### Travail à réaliser
Reprenez le passage de l'extrait sur l'euthanasie qui s'ouvre sur les mots contenant "Dans ses résolutions" et se clôt sur "stigmatisant les médecins.", en renommant "suicide assisté" en "aide active à mourir".

Un ange passe dans la salle où se sont glissés des religieux parmi une centaine de membres de l'Association médicale mondiale (AMM), venus ferrailler jeudi et vendredi sur l'euthanasie, dans le cadre improbable d'une salle du synode.
"La souffrance insupportable décrite par un patient est mesurée sur une longue période de temps, par plusieurs médecins de l'hôpital, c'est comme un chemin qu'on parcourt longuement ensemble, la fin est l'euthanasie mais bien plus souvent une mort naturelle", ajoute calmement le docteur Littooij.
Dans ses résolutions officielles, l'AMM juge "contraires à l'éthique" l'euthanasie -pratiquée par un médecin sur demande d'un patient- et le suicide assisté -réalisé par un malade avec l'aide de substances médicales.
Et elle "encourage toutes les associations médicales nationales et les médecins à s'abstenir de pratiquer l'euthanasie, même si la législation nationale le permet".
Mais deux associations nationales médicales -celles des Pays-Bas et du Canada, pays qui autorisent l'euthanasie ou le suicide assisté dans des cas très restreints- appellent à une révision de ces formulations stigmatisant les médecins.
En donnant le coup d'envoi de la conférence régionale européenne, le président de l'association de médecins allemands, Franck Ulrich Montgomery, a donné le ton en insistant sur le serment du médecin grec Hippocrate écrit "voici 2400 ans". Il énonce notamment "je ne remettrai à personne du poison, si on m'en demande".

### Listing
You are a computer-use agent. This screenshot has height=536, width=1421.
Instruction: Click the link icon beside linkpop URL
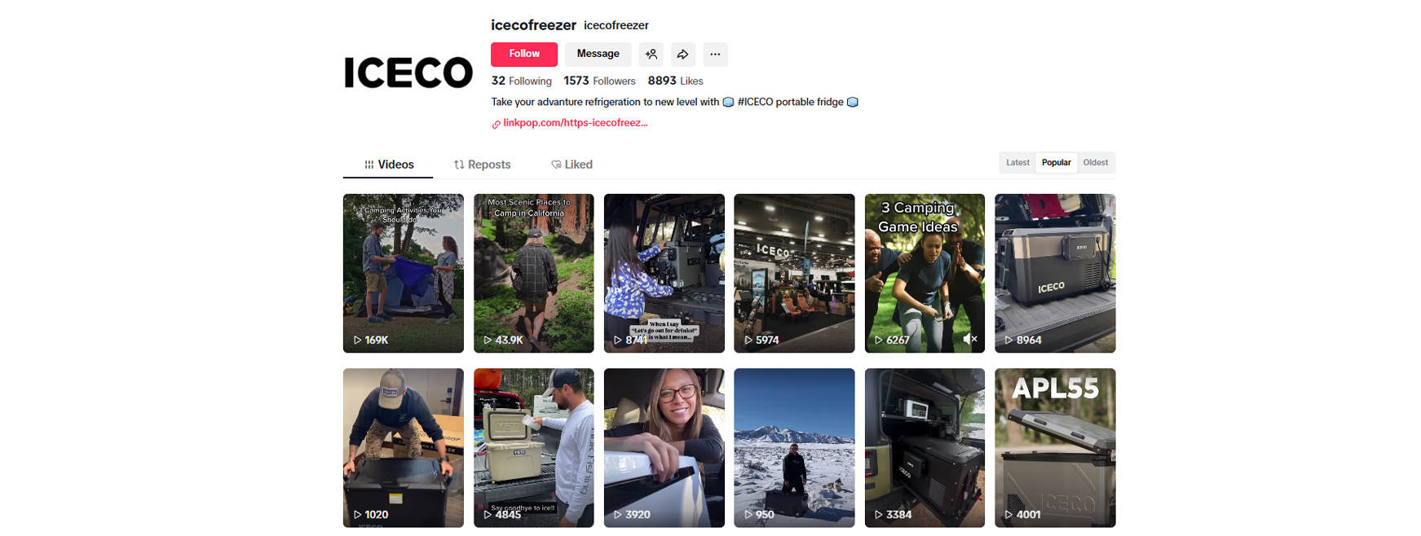496,124
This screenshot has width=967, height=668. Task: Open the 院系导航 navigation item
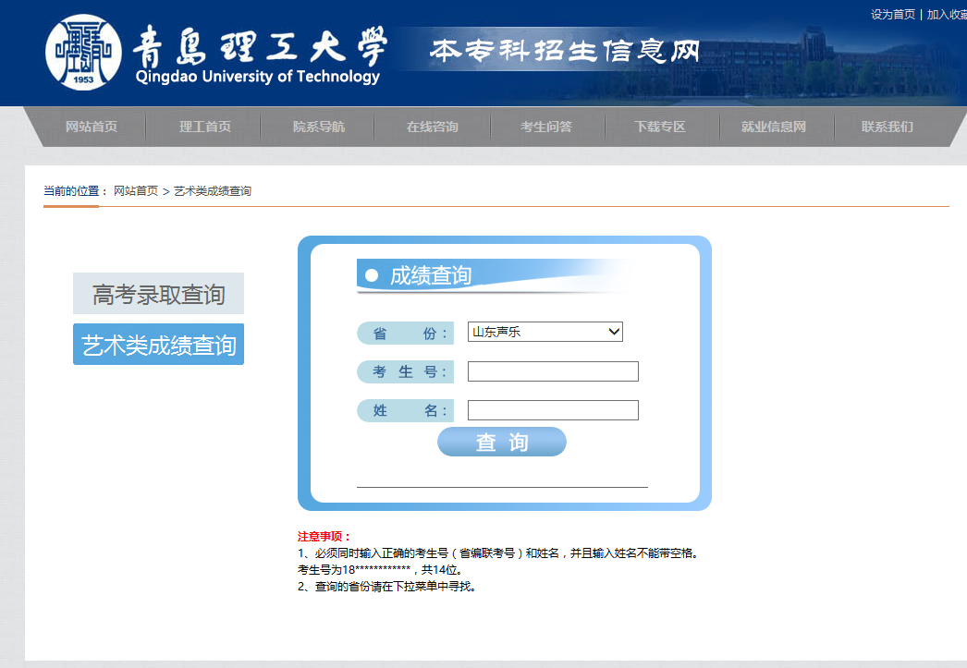click(x=319, y=127)
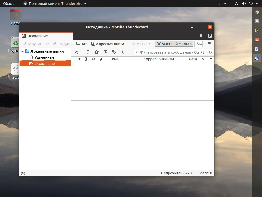This screenshot has height=197, width=262.
Task: Sort by the junk status flame column
Action: click(101, 59)
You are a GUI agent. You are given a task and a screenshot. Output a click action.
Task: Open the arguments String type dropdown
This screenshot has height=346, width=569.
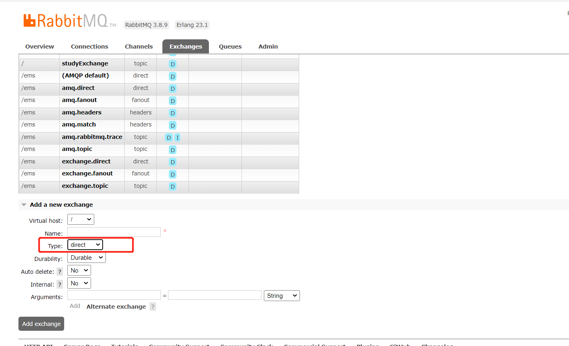[x=281, y=296]
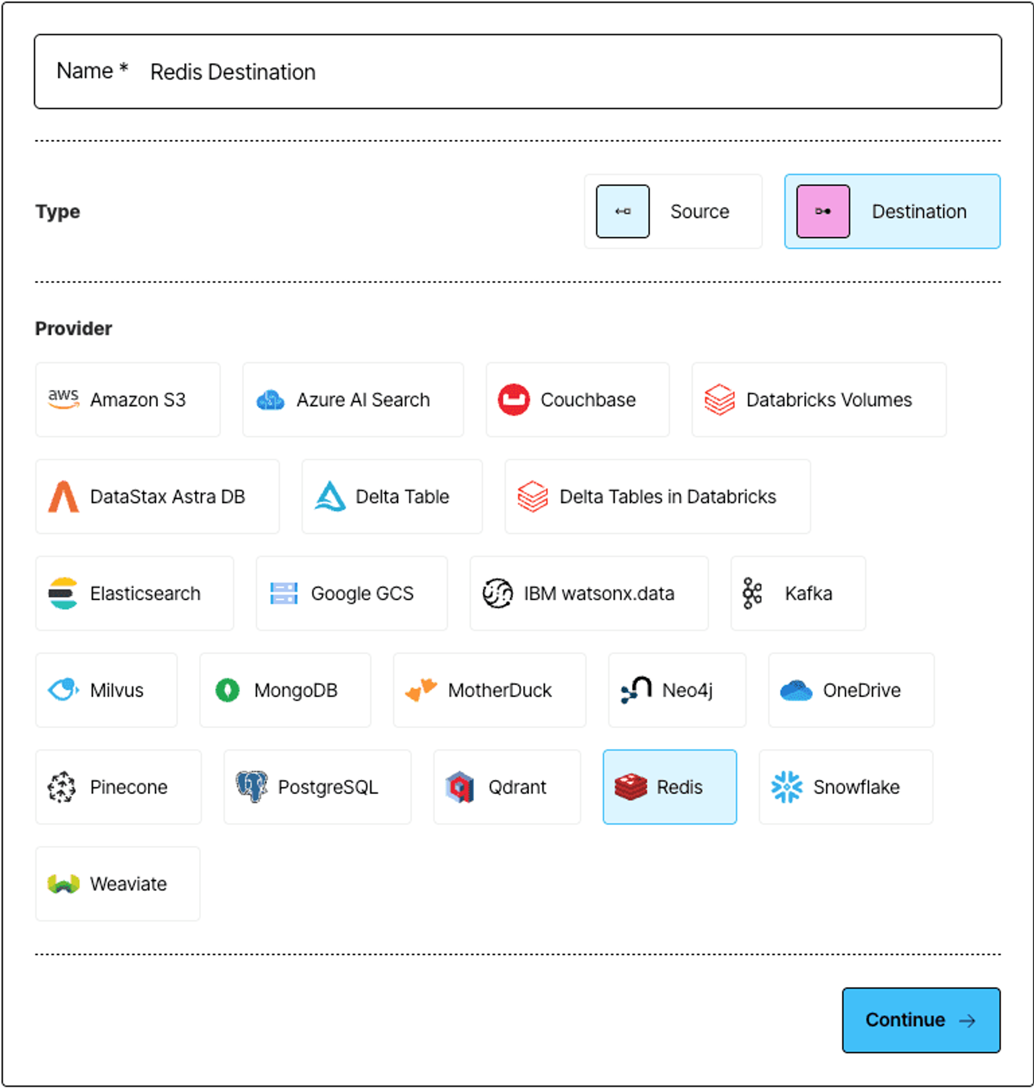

### Tâche accomplie
Dans ses résolutions officielles, l'AMM juge "contraires à l'éthique" l'euthanasie -pratiquée par un médecin sur demande d'un patient- et le aide active à mourir -réalisé par un malade avec l'aide de substances médicales.
Et elle "encourage toutes les associations médicales nationales et les médecins à s'abstenir de pratiquer l'euthanasie, même si la législation nationale le permet".
Mais deux associations nationales médicales -celles des Pays-Bas et du Canada, pays qui autorisent l'euthanasie ou le aide active à mourir dans des cas très restreints- appellent à une révision de ces formulations stigmatisant les médecins.